### Tasks and exercises
• 1. In the Bragg earnings call transcript, under what condition does Matt Mazij say Bragg will be in the new markets?
• 2. Pick up the Bragg earnings call transcript below and continue it past its final line.

### Passage
☆ ☆ ☆
Your next question comes from the line of Jordan Bender of Citizen JMP.

Jordan Bender

Analyst

For my question, as you look at entering new markets, what's the bar that you're looking for to enter these? And maybe can you help us walk through us the revenue opportunities brought on by some of these incremental opportunities you talked about France, Delaware, et cetera?

Matt Mazij

Analyst

So the bar is very different in different jurisdictions, like I said again, you have to go through the process of licensing in most of these jurisdictions. You have to go through approvals and certification processes for our tech and for our content. You then have to go through the integration process with the operators tech stack and make sure that your road map is well adapted to the needs of certain operators. This is a process that is pretty standard when launching any content on any of the operators in the new regulated markets. As far as opportunity is concerned, we feel that a market like Delaware is going to grow significantly, and we are going to be one of the leading content providers in this market.

Jordan Bender

Analyst

Let me rephrase that. When you're looking at new markets, you look at your product road map and if you see the return -- I guess, ultimately, what I'm trying to get at here is you kind of named off several opening or newer markets. Should we think about that Bragg will be in those at some point down the line? Or is there some kind of bar you need to get over to say, "This is kind of worth it for us to enter these new markets?"

Matt Mazij

Analyst

So Bragg is going to be in those markets when and if those markets are fully regulated. We don't have an exact time line, but we believe that further regulation is going to happen in Europe and that we are going to be a supplier of tech to operators in those markets and supplier of content as well.

Jordan Bender

Analyst

And then just based on what you know for the upcoming launches or I guess, let's just say, 12 to 24 months, should the gross margin structure or your revenue mix look pretty consistent within those new markets, what your total portfolio looks like today?

Matt Mazij

Analyst

Yes, but we do expect a change in the product mix, and we expect to aggressively monetize our content portfolio in existing markets and in newly regulated markets, which should increase our margin in the future.
☆ ☆ ☆
### Recorded information
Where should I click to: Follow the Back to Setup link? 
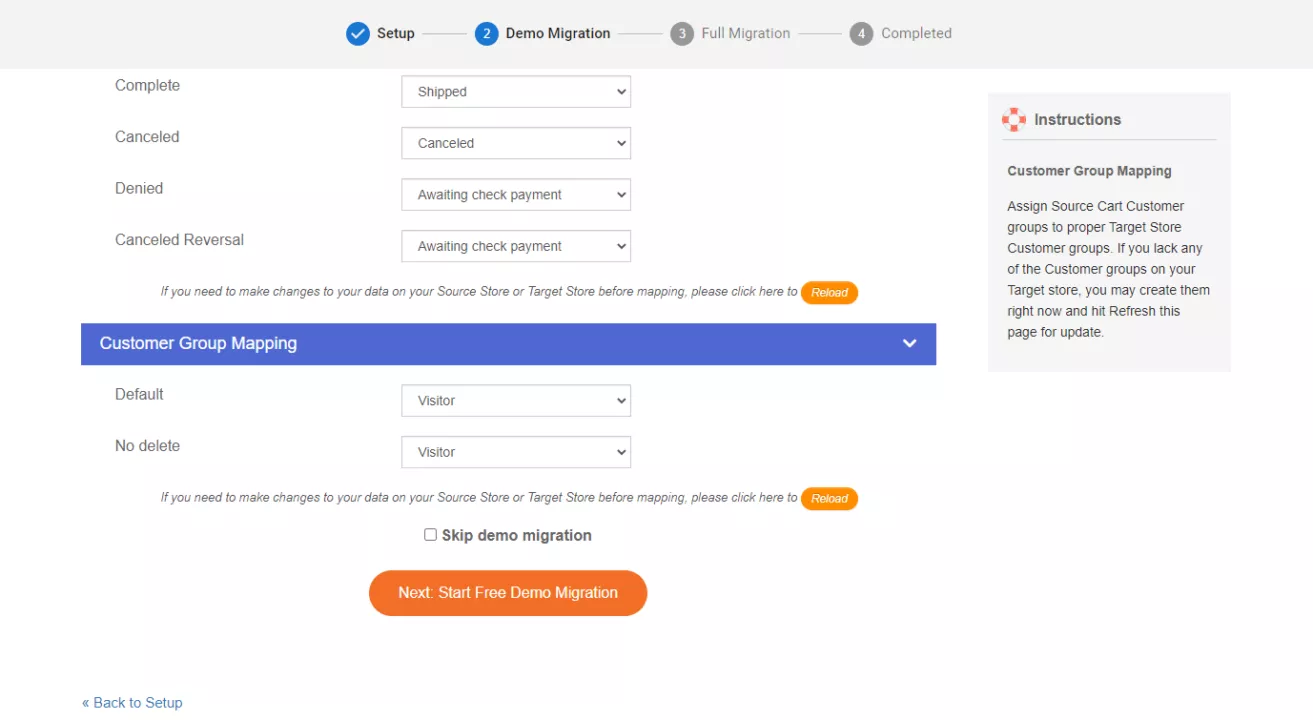(131, 702)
☆ ☆ ☆
### Task-by-task outputs
• 1. When and if those markets are fully regulated.

• 2.
Operator

Operator

Your next question comes from the line of Sid Dilawari of Cormac Securities.

Sid Dilawari

Analyst

Firstly, if I can just focus on margins there. We set out some compression, and I think it was nothing that us and the street didn't expect. Just given that the compression we got in Q4, should we expect similar level of margin compression through Q2 and Q3? And then just a follow-up to that, do you see any near-term opportunities related to your pad or managed services with the Netherlands to replace some of that lost revenue with BetCity.

Matt Mazij

Analyst

So we have a very strong pipeline of clients in the segment of turnkey solutions, which includes managed services and TAM and aggregation, obviously, third-party and proprietary content in existing jurisdictions and in what is expected to be a newly regulated European market and Latin American market. And we believe that we are going to be able to report back on [Indiscernible] in the next 12 to 24 months that are going to include, like I said, both managed services and tech stack and content. And I will let Ronen respond to your questions about the compressed margins.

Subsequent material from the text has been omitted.